The Instructional Design Review: Questions to Ask
In my last two blogs, I’ve noted how we structure reviews and listed some questions I ask when doing a content review. I’m going to stay on topic for the next couple of weeks and share what I look for during other reviews. This week let’s look at the Instructional Design Review.
Just because you have thorough, accurate-and even GREAT-content doesn’t mean it is taught well! This is why we always check the instructional design. If you’re a one-person team, this means you’ll want to do a self-check. Ideally, though, you would have a separate team member with instructional design knowledge review the course.

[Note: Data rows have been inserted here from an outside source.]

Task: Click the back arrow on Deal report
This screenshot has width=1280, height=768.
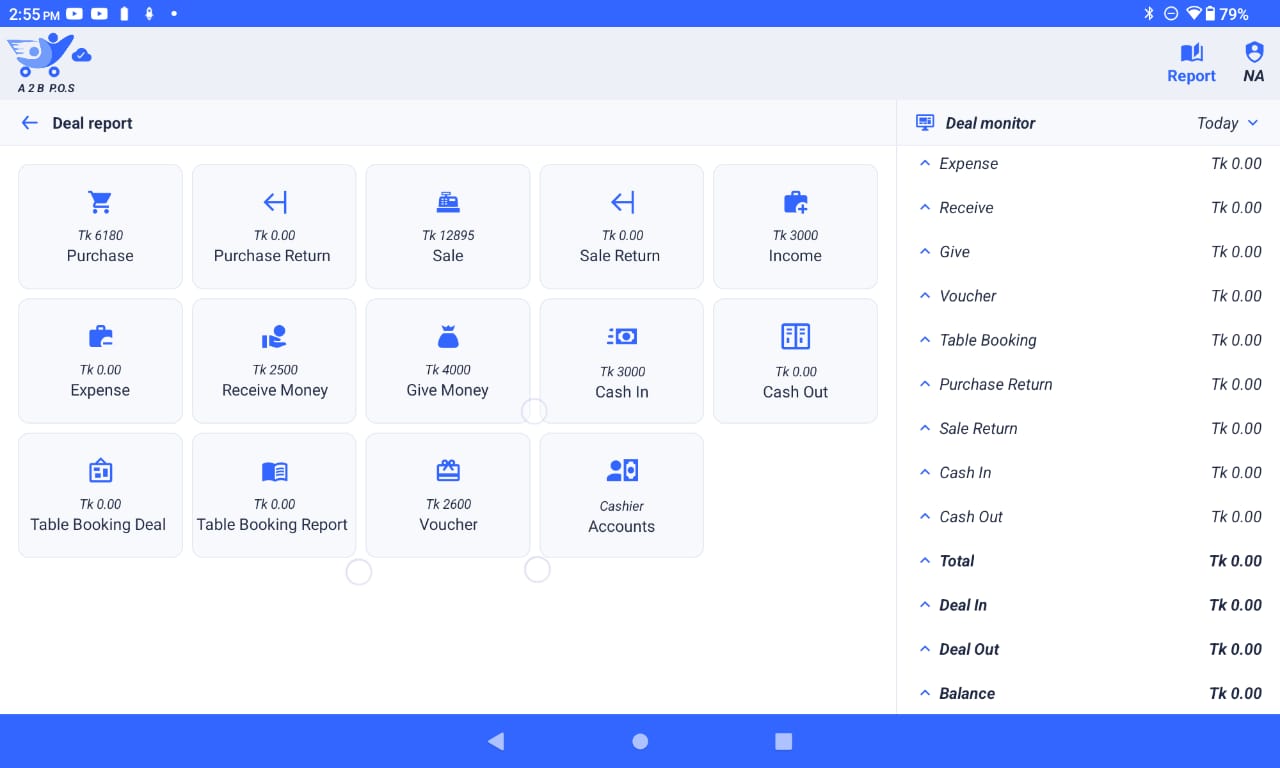Action: (x=29, y=122)
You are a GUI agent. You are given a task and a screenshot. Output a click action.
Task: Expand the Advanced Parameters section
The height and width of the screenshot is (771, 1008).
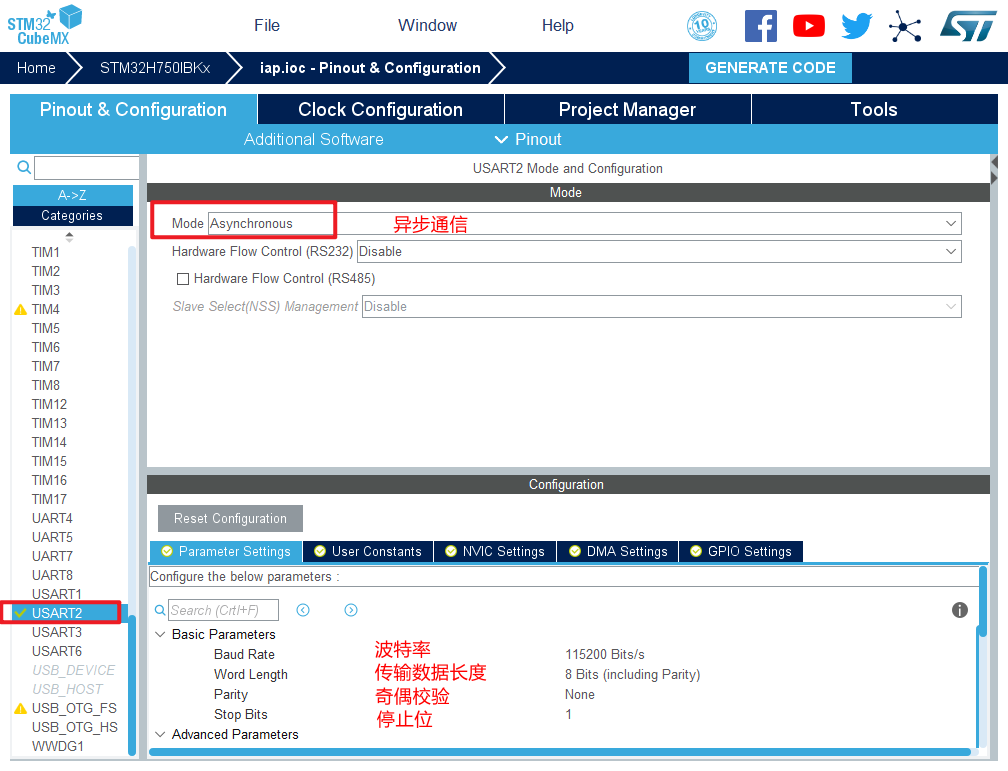160,735
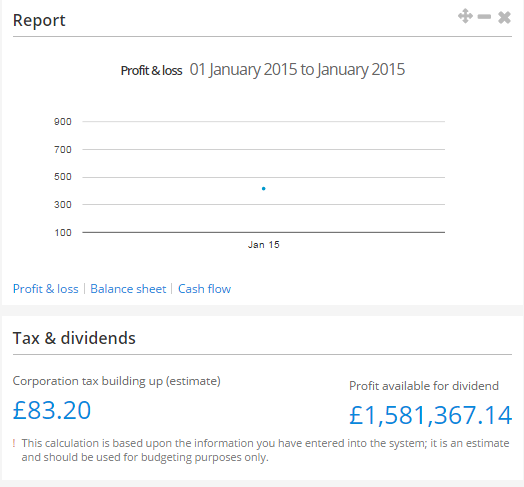The image size is (524, 487).
Task: Click the bold Profit & loss chart title
Action: tap(151, 71)
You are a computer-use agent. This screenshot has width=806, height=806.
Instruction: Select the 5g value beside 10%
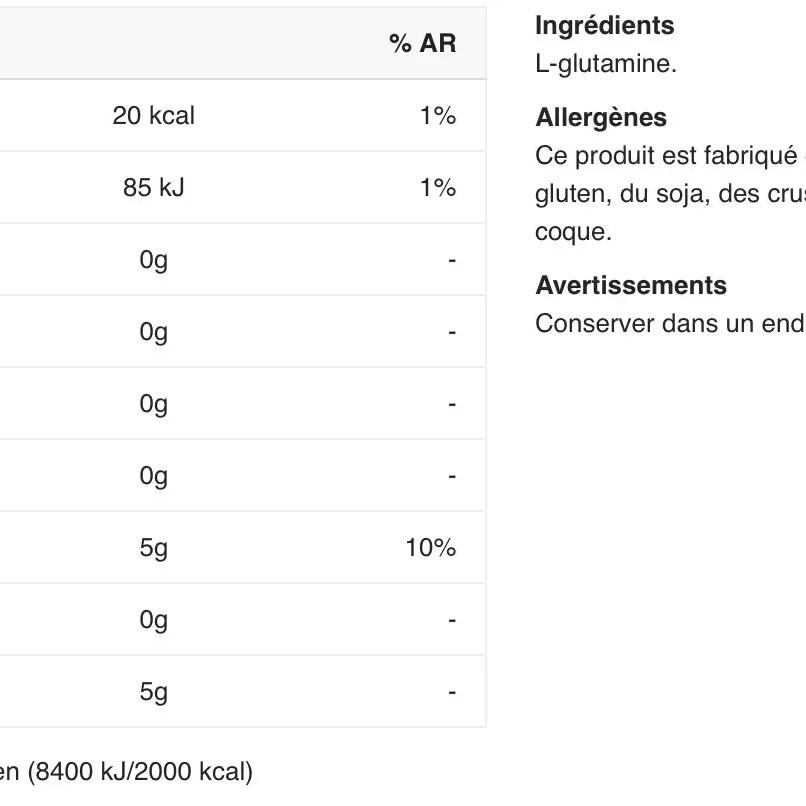point(153,548)
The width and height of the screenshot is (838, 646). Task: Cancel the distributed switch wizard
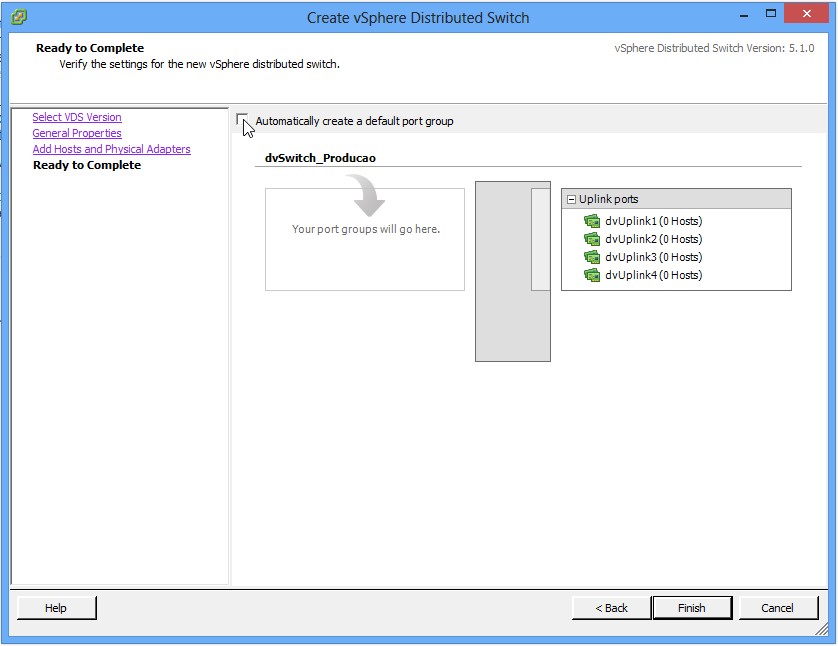pos(777,608)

Unless we have a project where we have chosen to take a rapid development approach and skip the storyboard, we do the Instructional Design review (and Content Review, as well) in the “paper” phase of our reviews. It is much more efficient and cost-effective to make changes before the course is online. We use Microsoft Word’s Tracked Changes and Comments features to note changes and questions throughout the process.
Here are some of the questions we ask:
- Is the content accurate?
- Is the content presented in the best way? For example, are difficult concepts broken down properly? Could an example be used to clarify a point?

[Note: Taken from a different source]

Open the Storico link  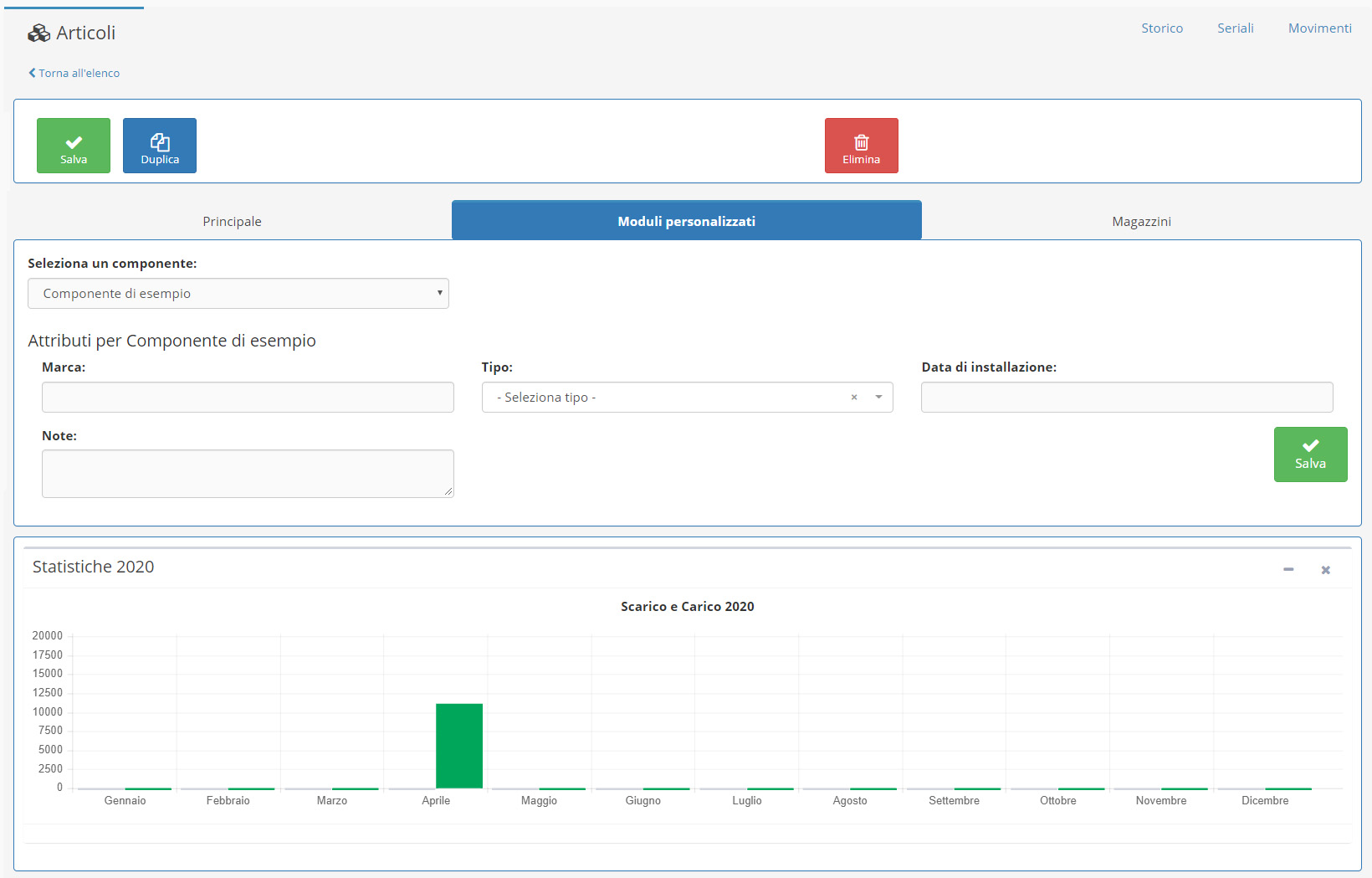(x=1162, y=28)
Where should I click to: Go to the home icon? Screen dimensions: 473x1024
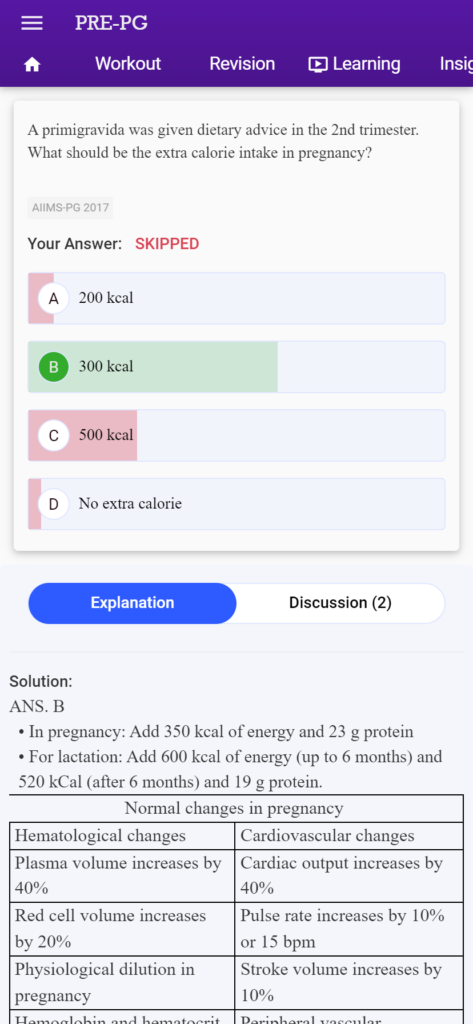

- Will the students understand what is expected of them?
- Are the benefits of learning this information clearly explained?
- Does the teaching content support the objectives?

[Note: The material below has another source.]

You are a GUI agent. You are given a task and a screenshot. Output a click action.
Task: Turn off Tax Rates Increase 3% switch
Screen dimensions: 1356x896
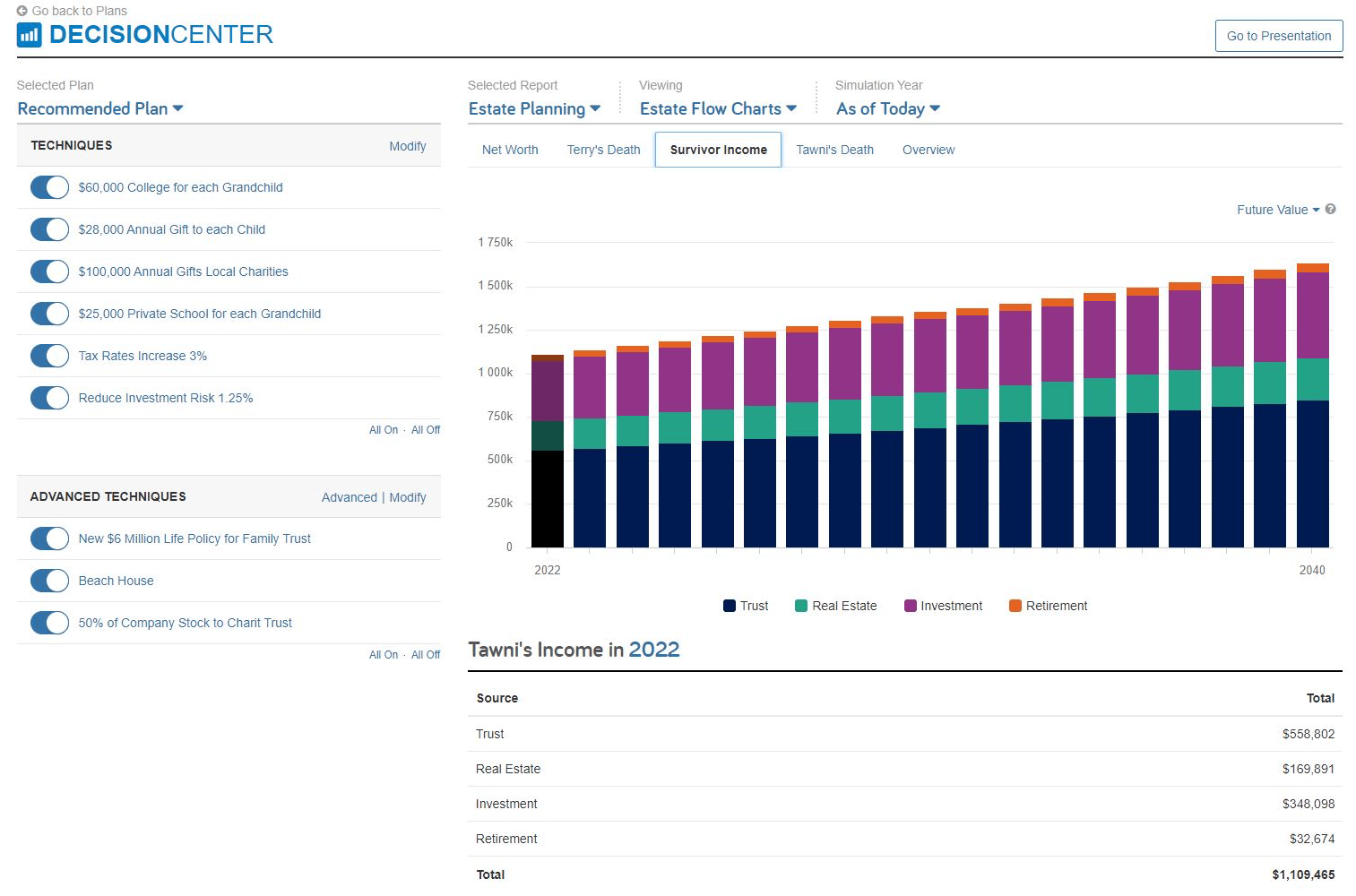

- Will the students know how to apply the information to their particular situation?
- Are the students given opportunities to practice the concepts?
- Do the students receive adequate feedback on their practice sessions?
- Are the questions too easy or too hard?
- Are any of the questions too subjective?
- Does the course use screen and knowledge interactions? (Nick did a really nice job of explaining what I’m checking for in his last post.)